Estrogen receptor alpha (ESR1) is one of the two intracellular receptors for estrogen and is expressed by hepatocytes in the liver. The role of ESR1 in the regulation of toxicant-induced liver injury and compensatory regeneration is not completely clear. We investigated the role of ESR1 in liver regeneration after carbon tetrachloride (CCl4)-induced liver injury using wild type (WT) and ESR1 knockout rats (ESR1-KO). Adult female WT and ESR1-KO rats were treated with 1ml/kg CCl4 and euthanized over a time course of 0–48 hr. Liver Injury measured by serum alanine amino transaminase (ALT) and histopathological analysis showed significantly higher liver injury in ESR1-KO as compared to WT rats. Hematoxylin and eosin (H&E) staining revealed two-fold higher necrosis and significant inflammatory cell infiltration in ESR1-KO rats.

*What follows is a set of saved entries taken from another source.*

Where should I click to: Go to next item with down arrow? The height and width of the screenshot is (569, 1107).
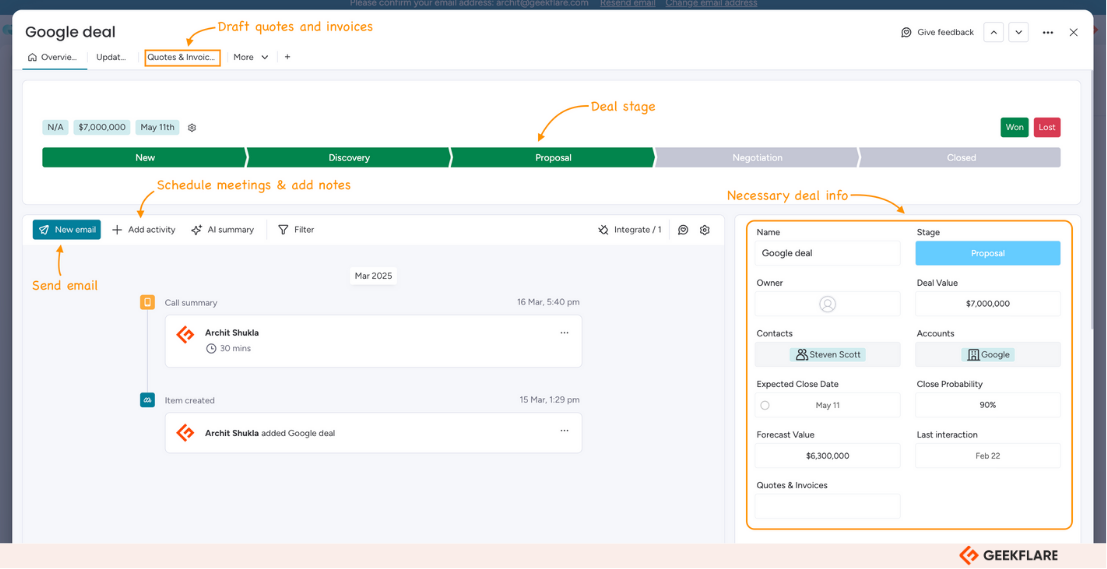pyautogui.click(x=1018, y=33)
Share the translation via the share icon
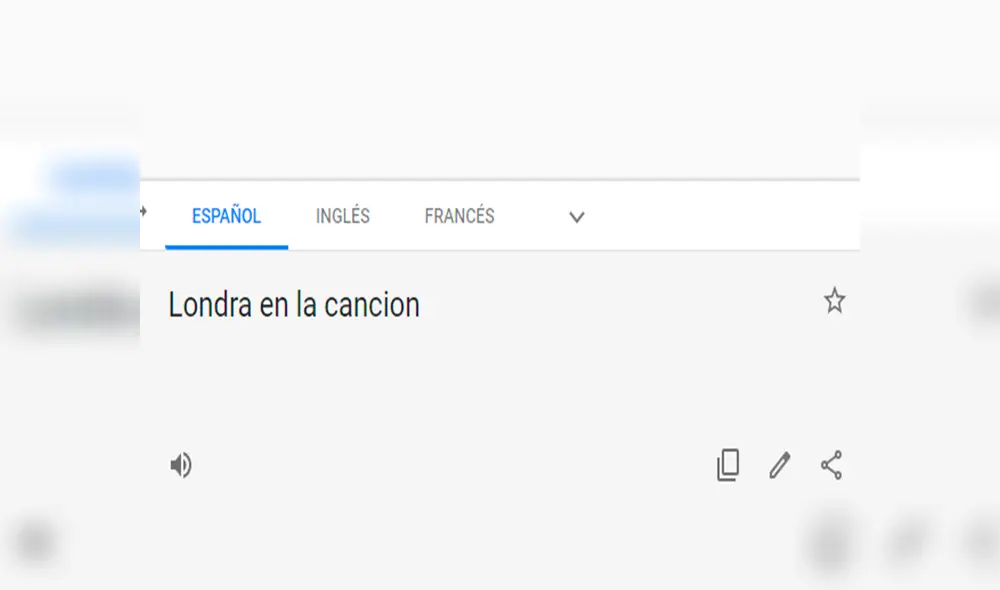The width and height of the screenshot is (1000, 590). point(831,465)
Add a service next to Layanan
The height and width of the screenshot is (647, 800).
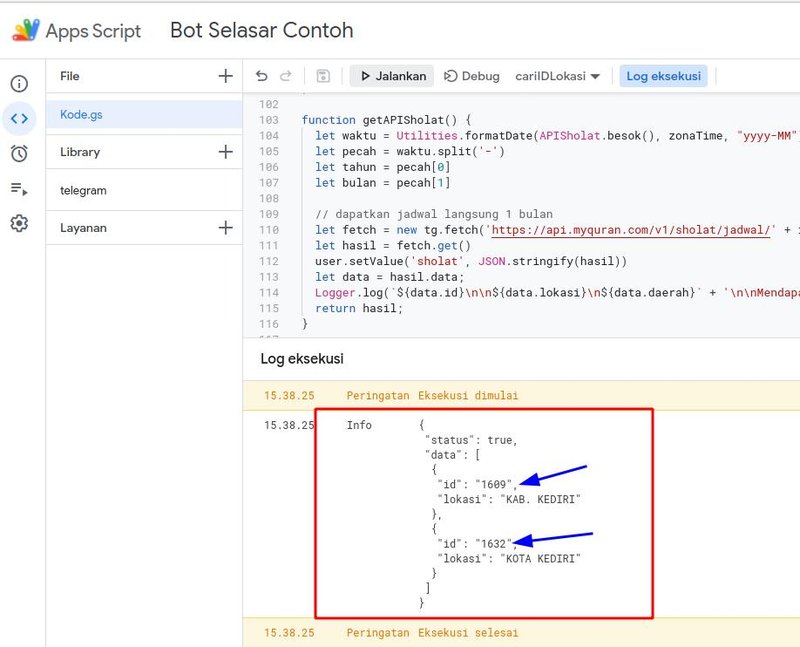(x=226, y=228)
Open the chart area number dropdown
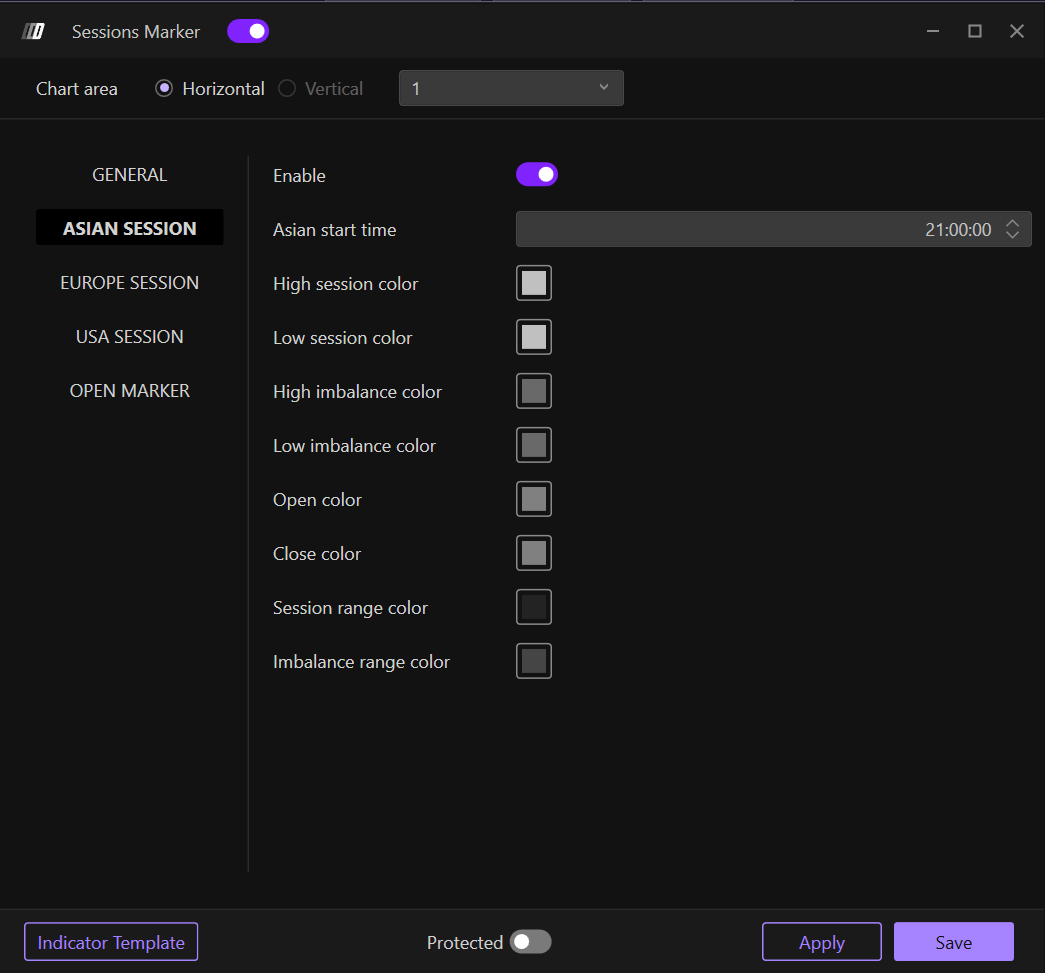Screen dimensions: 1045x973 [x=511, y=88]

Chloracetate esterase staining revealed higher neutrophil infiltration in ESR1-KO rat livers. Interestingly, Proliferating cell nuclear antigen (PCNA) immunohistochemistry showed that in spite of two-fold higher liver injury, the ESR1KO rats had equal liver regeneration as compared to WT rats. Western blot analysis of cyclin D1 and phosphorylated Rb, proteins involved in the initiation of the cell cycle, were significantly higher at all time points in ESR1KO rats. Further analysis revealed faster activation of canonical Wnt/β-catenin and NF-κB signaling in ESR1-KO rats characterized by higher activated β-catenin and phosphorylated p65 at 12 hr after CCl4 treatment. Taken together, these data indicate that ESR1-mediated signaling inhibits liver regeneration by down regulation of Wnt signaling resulting in lower cyclin D1 activation after chemical-induced liver injury.